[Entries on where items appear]
********
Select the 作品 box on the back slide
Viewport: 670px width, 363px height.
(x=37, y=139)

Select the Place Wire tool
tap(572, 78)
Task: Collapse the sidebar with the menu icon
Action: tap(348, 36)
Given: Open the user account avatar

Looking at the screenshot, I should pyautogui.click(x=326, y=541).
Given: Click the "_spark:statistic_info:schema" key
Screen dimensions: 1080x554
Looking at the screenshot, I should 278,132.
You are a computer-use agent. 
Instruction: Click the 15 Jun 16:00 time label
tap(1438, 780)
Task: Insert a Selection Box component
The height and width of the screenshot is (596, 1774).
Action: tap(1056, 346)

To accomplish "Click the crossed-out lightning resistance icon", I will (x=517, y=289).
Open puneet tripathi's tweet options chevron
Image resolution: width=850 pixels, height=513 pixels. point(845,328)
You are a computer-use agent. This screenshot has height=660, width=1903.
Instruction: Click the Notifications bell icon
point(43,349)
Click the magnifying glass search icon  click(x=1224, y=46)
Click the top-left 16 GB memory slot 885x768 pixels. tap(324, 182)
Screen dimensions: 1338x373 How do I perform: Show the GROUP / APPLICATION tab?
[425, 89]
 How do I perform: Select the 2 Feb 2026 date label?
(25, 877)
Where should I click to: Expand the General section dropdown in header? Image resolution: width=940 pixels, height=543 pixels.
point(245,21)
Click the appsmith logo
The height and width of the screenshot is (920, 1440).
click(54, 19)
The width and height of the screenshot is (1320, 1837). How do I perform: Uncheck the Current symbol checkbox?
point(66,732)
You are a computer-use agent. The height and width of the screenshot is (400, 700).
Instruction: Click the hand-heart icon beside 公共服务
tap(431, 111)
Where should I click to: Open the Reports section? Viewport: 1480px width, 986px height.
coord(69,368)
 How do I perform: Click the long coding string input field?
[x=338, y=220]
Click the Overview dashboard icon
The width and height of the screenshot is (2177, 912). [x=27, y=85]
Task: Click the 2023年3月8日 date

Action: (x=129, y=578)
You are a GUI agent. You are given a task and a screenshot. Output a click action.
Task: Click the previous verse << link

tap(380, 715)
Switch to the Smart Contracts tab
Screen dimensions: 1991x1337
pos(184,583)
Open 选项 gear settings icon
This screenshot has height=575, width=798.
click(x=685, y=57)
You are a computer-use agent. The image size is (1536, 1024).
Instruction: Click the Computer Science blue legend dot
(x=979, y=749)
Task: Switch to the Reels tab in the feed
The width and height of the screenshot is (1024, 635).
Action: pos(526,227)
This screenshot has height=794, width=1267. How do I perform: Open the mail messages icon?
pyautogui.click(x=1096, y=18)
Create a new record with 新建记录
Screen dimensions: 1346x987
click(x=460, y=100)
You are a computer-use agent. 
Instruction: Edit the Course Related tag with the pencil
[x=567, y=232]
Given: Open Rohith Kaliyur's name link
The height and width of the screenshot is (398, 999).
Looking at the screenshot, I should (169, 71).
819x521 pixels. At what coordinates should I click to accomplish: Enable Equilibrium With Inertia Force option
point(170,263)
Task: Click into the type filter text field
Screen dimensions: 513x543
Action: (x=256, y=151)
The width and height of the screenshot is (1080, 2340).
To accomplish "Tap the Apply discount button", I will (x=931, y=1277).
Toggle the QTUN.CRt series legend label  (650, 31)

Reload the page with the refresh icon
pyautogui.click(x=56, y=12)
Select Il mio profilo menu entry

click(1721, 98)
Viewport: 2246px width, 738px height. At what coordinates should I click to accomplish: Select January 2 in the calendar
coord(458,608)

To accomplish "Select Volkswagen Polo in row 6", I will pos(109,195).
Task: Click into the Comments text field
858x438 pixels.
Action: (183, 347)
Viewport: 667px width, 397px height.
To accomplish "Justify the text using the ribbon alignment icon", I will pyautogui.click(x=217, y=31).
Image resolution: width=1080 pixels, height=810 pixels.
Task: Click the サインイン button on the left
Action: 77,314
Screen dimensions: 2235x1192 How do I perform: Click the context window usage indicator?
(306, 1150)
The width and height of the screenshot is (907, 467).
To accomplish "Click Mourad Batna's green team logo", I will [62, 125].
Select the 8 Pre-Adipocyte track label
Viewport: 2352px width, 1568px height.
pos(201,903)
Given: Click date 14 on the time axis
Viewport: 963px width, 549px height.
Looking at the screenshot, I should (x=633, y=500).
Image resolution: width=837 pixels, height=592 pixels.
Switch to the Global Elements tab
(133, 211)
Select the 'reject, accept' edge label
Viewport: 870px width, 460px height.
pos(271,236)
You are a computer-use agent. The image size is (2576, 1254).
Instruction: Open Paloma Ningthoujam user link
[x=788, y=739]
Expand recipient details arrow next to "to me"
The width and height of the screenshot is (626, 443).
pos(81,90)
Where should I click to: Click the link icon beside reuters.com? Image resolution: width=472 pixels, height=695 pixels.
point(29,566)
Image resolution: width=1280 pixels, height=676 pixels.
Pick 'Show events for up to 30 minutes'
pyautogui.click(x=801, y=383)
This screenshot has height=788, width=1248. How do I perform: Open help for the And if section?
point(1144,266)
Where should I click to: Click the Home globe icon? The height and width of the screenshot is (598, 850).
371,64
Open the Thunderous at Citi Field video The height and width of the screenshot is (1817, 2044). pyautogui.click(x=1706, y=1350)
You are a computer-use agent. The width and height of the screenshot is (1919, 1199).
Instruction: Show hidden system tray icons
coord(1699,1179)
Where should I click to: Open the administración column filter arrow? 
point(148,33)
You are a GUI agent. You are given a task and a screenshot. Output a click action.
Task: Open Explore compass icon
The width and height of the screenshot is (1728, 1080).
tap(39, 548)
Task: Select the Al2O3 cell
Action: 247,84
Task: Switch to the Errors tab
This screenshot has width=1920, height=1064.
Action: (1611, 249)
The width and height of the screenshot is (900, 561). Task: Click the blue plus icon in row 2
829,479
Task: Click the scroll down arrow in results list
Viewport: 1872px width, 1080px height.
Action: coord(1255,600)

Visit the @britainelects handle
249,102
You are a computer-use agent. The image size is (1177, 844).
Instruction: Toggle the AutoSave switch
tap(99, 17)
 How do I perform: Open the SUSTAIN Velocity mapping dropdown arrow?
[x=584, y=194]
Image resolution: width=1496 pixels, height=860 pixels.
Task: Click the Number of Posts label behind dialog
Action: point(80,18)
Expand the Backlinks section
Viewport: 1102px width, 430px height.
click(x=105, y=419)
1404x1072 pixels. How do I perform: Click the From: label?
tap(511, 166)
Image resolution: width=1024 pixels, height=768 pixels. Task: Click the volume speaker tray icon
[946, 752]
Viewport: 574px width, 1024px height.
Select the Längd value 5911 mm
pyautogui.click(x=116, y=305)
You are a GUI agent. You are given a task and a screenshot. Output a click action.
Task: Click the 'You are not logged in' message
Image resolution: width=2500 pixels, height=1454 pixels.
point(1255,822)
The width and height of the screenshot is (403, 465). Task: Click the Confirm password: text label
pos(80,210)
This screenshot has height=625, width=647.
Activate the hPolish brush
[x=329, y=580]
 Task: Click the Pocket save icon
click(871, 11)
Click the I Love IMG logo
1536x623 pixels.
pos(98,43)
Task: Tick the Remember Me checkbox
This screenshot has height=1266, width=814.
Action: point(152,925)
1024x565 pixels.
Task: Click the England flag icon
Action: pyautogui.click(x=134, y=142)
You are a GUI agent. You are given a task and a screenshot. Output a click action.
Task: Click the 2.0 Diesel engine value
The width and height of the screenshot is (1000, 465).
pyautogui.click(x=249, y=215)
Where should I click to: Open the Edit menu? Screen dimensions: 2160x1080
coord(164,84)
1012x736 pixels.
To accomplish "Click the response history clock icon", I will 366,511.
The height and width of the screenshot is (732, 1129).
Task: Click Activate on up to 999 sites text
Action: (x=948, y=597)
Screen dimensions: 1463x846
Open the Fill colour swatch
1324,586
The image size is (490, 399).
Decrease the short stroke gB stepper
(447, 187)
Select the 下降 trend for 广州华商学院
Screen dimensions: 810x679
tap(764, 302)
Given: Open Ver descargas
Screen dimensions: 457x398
********
● **GIVEN TASK**
Reproduce the data without any change, from the line with "Click the top-left" to the line with "point(66,732)". Include both of those lines.

● **COMPLETE ANSWER**
Click the top-left 16 GB memory slot 885x768 pixels. tap(324, 182)
Screen dimensions: 1338x373 How do I perform: Show the GROUP / APPLICATION tab?
[425, 89]
 How do I perform: Select the 2 Feb 2026 date label?
(25, 877)
Where should I click to: Expand the General section dropdown in header? Image resolution: width=940 pixels, height=543 pixels.
point(245,21)
Click the appsmith logo
The height and width of the screenshot is (920, 1440).
click(54, 19)
The width and height of the screenshot is (1320, 1837). How do I perform: Uncheck the Current symbol checkbox?
point(66,732)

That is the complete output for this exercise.